Billy Linders and the notorious SledgeHammer

Rodeo in Ontario sure has changed since then. For starters, the arena is not blue and yellow anymore and nowadays there is tons of room behind the bucking chutes for a guy to warmup and children can get a closer look at the cowboys and livestock. Back then warming up meant sharing the holding pens with the broncs and you better keep a watchful eye because some of those nags bite. Aside from the sheer passion of rodeo cowboys and cowgirls also have a chance to win some prize money and back in the day is no different. Today’s professionals can bring in hundreds of thousands of dollars while rodeoing. Back in the Blue and Yellow days there definitely was not that much money up for grabs. Back then a guy would pay a fee of a mere 50 bucks with 300 bucks added in the overall pot. Not big numbers by any stretch considering nowadays a rodeo in Ontario will cost ya upwards to 100 bucks for fees and have a grand added to each event on top of all the gas you’ll use getting to the rodeo.

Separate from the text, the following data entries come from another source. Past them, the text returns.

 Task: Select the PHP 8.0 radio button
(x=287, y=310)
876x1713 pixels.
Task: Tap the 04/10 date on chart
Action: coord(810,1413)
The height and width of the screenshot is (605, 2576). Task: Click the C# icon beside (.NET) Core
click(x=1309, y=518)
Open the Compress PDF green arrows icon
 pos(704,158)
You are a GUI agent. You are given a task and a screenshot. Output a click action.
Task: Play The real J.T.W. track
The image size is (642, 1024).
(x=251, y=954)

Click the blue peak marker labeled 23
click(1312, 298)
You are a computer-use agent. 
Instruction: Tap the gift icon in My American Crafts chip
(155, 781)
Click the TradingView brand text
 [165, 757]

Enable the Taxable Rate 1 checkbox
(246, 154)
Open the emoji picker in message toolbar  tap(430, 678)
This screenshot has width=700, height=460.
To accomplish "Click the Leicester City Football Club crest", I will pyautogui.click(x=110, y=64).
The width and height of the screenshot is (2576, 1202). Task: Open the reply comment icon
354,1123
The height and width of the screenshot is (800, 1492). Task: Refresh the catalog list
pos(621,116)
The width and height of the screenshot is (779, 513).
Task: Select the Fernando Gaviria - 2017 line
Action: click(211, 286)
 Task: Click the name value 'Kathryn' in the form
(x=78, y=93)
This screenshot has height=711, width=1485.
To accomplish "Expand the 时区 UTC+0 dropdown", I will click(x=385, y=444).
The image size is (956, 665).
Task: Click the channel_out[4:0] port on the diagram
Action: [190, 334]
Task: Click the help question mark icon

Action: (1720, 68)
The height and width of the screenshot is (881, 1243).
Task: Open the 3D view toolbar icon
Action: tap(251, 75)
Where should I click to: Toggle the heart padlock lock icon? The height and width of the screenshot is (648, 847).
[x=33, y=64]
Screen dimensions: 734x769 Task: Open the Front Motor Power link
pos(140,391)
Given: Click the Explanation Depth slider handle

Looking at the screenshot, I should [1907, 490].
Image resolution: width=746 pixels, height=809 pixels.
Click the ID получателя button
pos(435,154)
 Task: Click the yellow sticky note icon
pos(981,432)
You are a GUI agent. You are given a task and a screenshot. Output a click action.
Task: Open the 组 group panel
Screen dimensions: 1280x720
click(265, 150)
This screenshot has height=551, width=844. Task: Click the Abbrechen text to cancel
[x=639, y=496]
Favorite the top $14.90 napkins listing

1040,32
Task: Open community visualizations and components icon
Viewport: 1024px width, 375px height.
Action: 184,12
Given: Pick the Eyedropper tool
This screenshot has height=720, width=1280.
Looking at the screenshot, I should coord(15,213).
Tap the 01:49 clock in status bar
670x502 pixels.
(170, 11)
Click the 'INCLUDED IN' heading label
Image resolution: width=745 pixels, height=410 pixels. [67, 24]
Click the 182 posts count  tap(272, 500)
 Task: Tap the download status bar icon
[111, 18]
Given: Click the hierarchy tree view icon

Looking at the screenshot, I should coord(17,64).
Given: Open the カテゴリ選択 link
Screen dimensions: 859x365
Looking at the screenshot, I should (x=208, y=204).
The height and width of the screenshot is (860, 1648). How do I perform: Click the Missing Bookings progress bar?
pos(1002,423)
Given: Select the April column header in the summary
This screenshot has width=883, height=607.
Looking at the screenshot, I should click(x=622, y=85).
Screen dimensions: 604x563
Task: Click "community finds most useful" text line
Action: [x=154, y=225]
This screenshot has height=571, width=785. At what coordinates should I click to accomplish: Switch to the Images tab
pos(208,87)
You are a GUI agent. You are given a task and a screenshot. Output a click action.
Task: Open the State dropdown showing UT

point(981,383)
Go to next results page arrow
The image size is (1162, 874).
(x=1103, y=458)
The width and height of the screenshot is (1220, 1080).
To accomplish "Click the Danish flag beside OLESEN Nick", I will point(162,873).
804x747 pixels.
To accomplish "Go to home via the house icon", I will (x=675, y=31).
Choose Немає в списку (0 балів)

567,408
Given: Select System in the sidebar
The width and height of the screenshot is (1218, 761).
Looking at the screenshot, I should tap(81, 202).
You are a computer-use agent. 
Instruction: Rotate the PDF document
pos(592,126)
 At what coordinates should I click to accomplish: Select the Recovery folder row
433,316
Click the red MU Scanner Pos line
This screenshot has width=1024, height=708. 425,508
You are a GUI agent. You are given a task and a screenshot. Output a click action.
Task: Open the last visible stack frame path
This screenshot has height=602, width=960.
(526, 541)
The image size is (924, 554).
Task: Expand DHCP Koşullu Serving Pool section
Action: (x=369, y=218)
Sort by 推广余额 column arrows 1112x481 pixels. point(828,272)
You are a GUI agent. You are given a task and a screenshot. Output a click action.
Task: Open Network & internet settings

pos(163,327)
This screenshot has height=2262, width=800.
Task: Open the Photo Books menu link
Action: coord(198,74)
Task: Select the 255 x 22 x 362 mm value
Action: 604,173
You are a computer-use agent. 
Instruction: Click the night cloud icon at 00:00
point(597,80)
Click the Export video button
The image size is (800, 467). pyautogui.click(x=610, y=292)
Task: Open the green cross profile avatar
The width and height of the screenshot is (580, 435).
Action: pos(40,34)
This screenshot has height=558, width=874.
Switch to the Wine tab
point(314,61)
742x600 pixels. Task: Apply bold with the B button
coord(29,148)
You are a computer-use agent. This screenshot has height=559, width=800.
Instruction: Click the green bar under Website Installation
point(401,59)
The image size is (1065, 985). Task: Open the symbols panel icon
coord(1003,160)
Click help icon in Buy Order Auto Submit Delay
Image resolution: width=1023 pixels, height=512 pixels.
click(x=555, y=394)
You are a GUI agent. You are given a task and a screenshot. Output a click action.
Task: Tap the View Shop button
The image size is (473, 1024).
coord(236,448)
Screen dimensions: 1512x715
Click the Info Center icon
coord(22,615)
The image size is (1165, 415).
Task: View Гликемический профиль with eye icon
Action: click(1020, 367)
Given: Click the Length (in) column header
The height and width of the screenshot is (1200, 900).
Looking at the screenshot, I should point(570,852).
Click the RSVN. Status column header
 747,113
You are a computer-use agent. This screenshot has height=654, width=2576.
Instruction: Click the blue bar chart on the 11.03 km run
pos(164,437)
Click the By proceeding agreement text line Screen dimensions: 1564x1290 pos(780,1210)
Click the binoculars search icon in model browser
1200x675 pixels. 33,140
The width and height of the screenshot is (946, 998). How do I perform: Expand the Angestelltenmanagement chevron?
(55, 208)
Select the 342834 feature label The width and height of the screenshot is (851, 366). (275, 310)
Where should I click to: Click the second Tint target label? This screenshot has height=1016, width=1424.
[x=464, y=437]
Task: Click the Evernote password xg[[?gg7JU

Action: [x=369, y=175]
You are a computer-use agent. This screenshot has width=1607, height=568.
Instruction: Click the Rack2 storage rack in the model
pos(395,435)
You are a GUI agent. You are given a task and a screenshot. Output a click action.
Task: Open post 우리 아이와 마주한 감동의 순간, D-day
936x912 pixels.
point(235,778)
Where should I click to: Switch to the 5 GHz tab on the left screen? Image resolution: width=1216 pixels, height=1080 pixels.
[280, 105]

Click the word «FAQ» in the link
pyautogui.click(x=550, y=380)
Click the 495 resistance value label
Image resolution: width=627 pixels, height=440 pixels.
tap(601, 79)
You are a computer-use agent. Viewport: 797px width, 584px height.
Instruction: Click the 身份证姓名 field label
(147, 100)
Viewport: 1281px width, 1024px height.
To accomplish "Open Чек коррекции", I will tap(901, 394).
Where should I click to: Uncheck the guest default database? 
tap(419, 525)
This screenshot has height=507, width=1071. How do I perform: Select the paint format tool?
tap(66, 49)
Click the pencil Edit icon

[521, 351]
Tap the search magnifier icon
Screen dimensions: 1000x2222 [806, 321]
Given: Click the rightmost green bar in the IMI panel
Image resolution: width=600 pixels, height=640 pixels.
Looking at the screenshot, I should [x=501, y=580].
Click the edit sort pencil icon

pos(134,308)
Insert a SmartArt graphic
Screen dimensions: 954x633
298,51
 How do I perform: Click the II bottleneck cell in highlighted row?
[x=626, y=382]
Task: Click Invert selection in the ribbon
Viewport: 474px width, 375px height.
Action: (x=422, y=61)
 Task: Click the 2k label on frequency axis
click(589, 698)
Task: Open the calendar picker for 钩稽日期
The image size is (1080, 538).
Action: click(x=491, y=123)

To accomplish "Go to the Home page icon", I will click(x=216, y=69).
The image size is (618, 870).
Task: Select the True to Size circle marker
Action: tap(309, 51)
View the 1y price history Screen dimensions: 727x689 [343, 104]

John Scully Roping Inside The Blue and Yellow Arena

Another giant change in rodeo since that day in 1993 is the ushering in of social media. Back then we didn’t even have cell phones let alone Twitter and Facebook. Nowadays if I am waiting to hear how well I placed at a rodeo I just fire off a text to a buddy or make a Facebook post about it. Back then the absolute best way to hear how you did was to gather by the radio on a Sunday night after the rodeo and turn on 820 CHAM. Chances are you already knew how you did and what you won for dollars but the chance to hear your name on the radio was truly awesome. Doing the broadcast was not some unknown radio DJ, it was in fact, the rodeo announcer himself Bob Baker. Being just a sprout I never had the chance to hear my name but my fathers name was mentioned quite a bit, and to me, that was awesome.


Bob Baker Horseback Announcing Yet Another Ontario Rodeo

Sadly the days of the Blue and Yellow arena are far behind us, some of the panels and chutes are still around as they are being used by Cowboys for personal reasons on their farms. Some might say that if you competed inside the Blue and Yellow arena that you are a legend. Seeing where rodeo began and where it has arrived in Ontario I myself am damn proud to say that not only myself but my Father, Mother, Sister, and my Brother have competed inside that memorable arena. Back then I was a young Jr.Bullrider in front of hundreds of people waiting for the day to throw my hat after a great ride just like my Dad, and dreamed of one day hearing my name being announced over 820 CHAM.

Thank you for the memories Big L Rodeo,

Let Er Buck,






One response

  1. Chad Wilson

    That Blue and Yellow arena was where I cUT my teeth picking up broncs and dragging bulls out with one of the best in the business Joe Leggette. Also the start of my roping career. Great memories of those days. Keep up the stories great times.